Srinivasan argued that the FDA has more than an all-or-nothing banning power. In fact, the riskier the device, the greater the FDA’s power to regulate it, he said.

“Why force the agency to make an all-or-nothing choice — either abolish a highly beneficial use so it can stamp out a highly risky one, or stomach the highly risky use so it can preserve the highly beneficial one?” Srinivasan wrote. 

When making the decision to ban the electric shock device for treatment of aggressive behavior, the FDA found that the device poses a number of health risks: from physical injuries like burns, tissue damage and severe pain, to psychological damage like anxiety, panic and post-traumatic stress disorder. 

When used to treat smoking, the smoker typically controls the device or communicates harmful symptoms to their health care provider, Srinivasan noted.

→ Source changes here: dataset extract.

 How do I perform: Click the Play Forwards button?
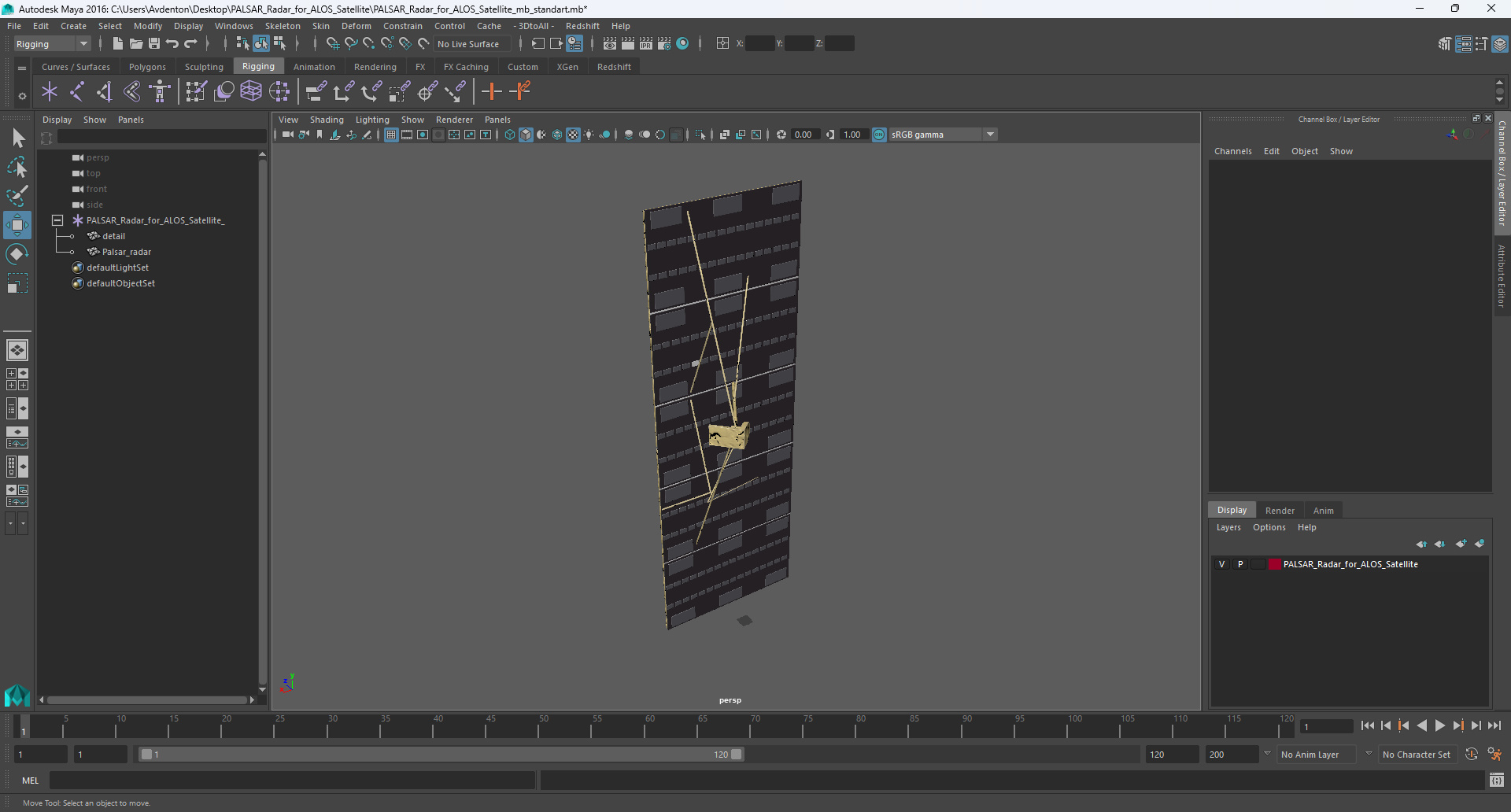click(1439, 726)
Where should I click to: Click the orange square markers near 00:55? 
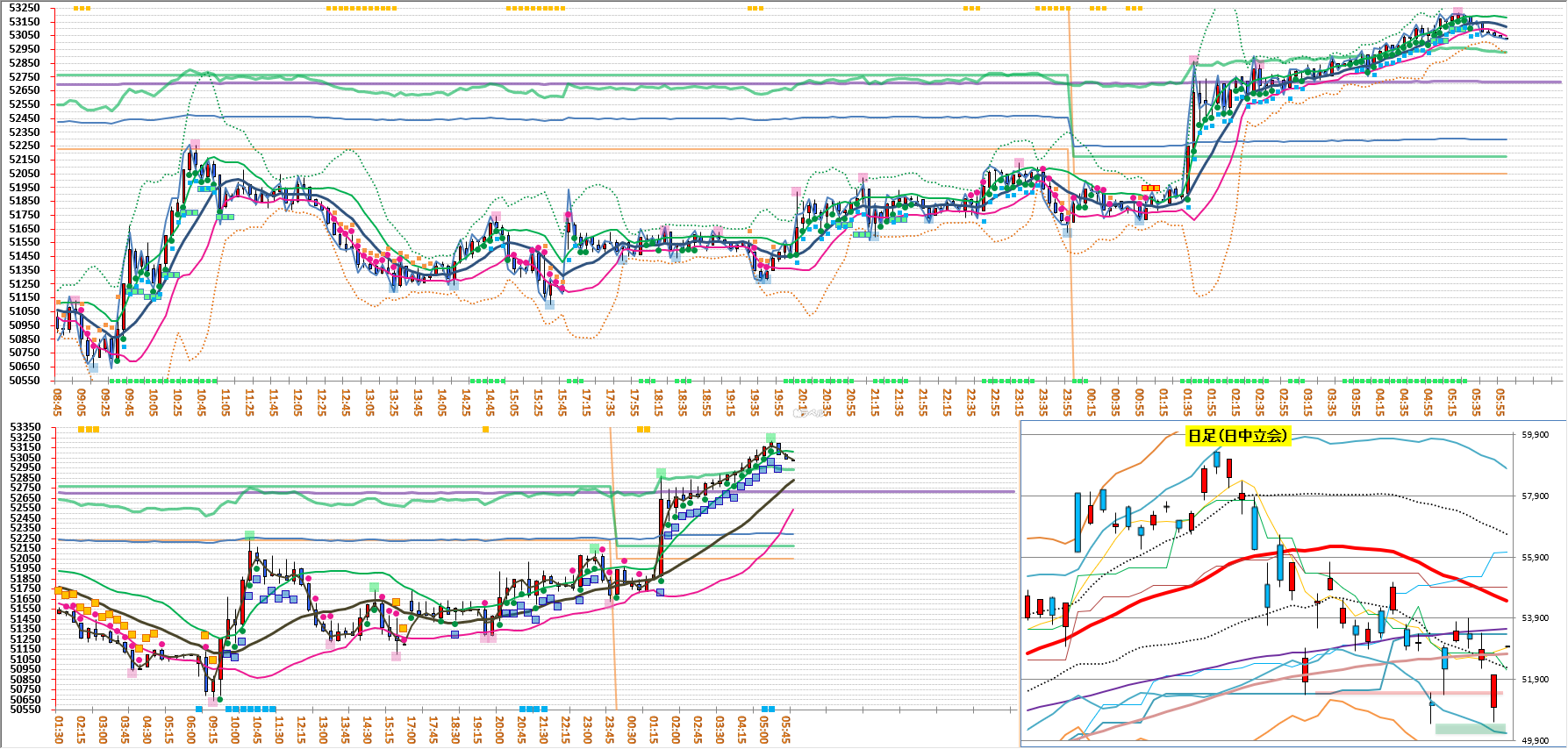click(1150, 188)
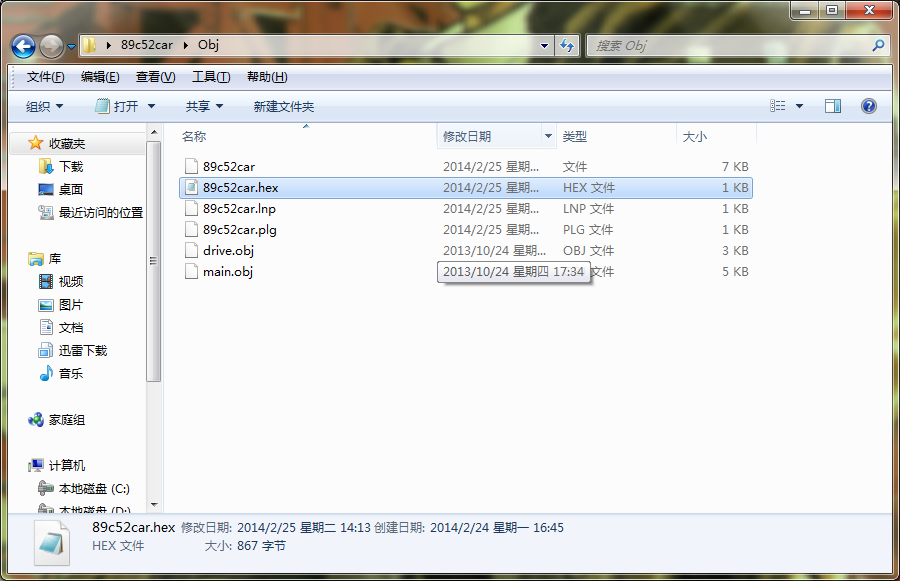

But at the Judge Rotenberg Education Center, students with developmental or intellectual disabilities don’t control the devices and might be unable to communicate their pain. 

Since the primary purpose of the Federal Food, Drug and Cosmetics Act is to protect consumers from dangerous products, it’s reasonable for the FDA to impose a ban that targets the device’s most dangerous uses, Srinivasan said. 

“Against that backdrop, the agency’s authority to fashion a partial ban on a device is unexceptionable," he wrote.